Deji - Deji Volume 56 - now i know the meaning of it~

22nd of October

I've been saying goodnight to Chiayee since i was going to be like... argh, i can't open my eyes.. i didn't have nap because i was waiting for Puiyee's call in the afternoon...

we were chatting about our assignments.. yea... discovering things to be discovered...

'they all said wanna switch peifeng and fenglin...'

i was thinking... so, peifeng is in my group, and fenglin is in chowyang's group, oh are they switching groupmates?

i was like 'WHAT? i thought that things are going the way that we wanted... well, not exactly not what we ALL wanted~'

puiyee broke the news to me... and peifeng happened to know about it... i was like all blurry...

then suddenly chowyang came and asked me to open the door.... things were getting weird... they needed peifeng back...

i was kinda feeling weird lately... i was like... what the hell is going on? who suggested this?

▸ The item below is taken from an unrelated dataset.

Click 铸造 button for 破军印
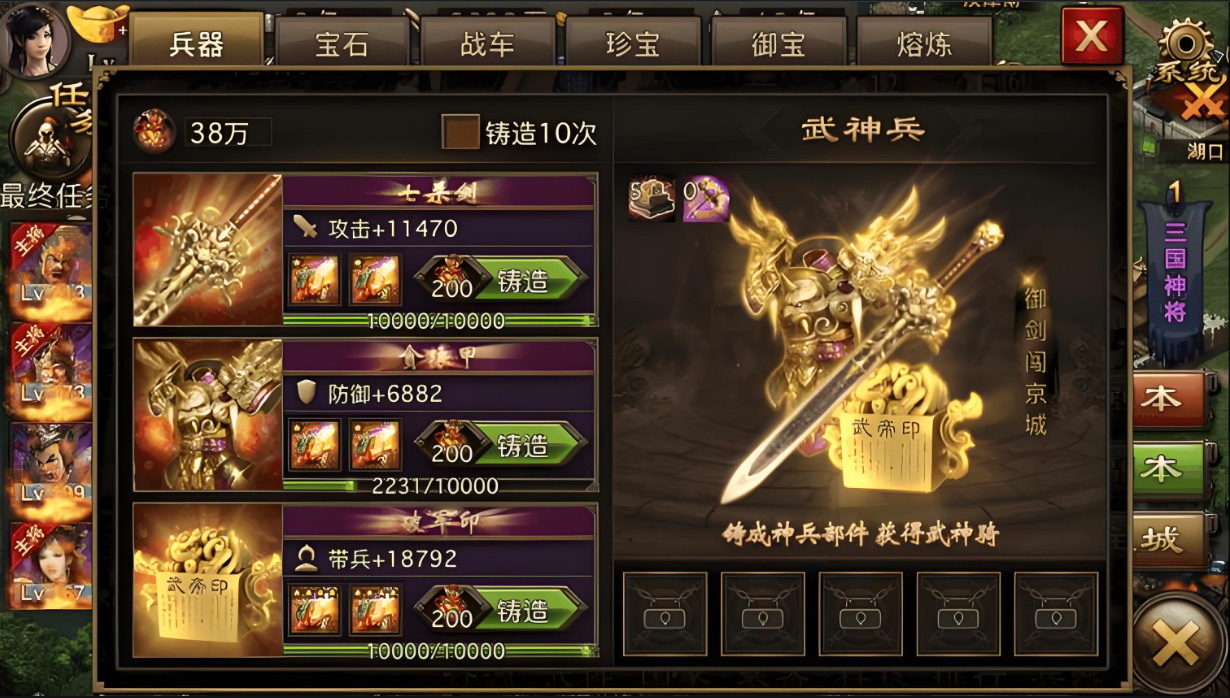The height and width of the screenshot is (698, 1230). click(x=501, y=610)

this question is still remain as an unknown... i don't know... i don't want to know...

suddenly they said 'nothing much, we were just playing around...'

and someone said something to make Puiyee left home with anger... i assume that was anger because puiyee wrote 'ma de, pek chek la~!'

so i thought... damn, this is one problem made by someone that maybe i can help to solve it... so i locked all my doors and went straight to puiyee's house...

i was calling Puiyee and Puiyee kept on decline my phone...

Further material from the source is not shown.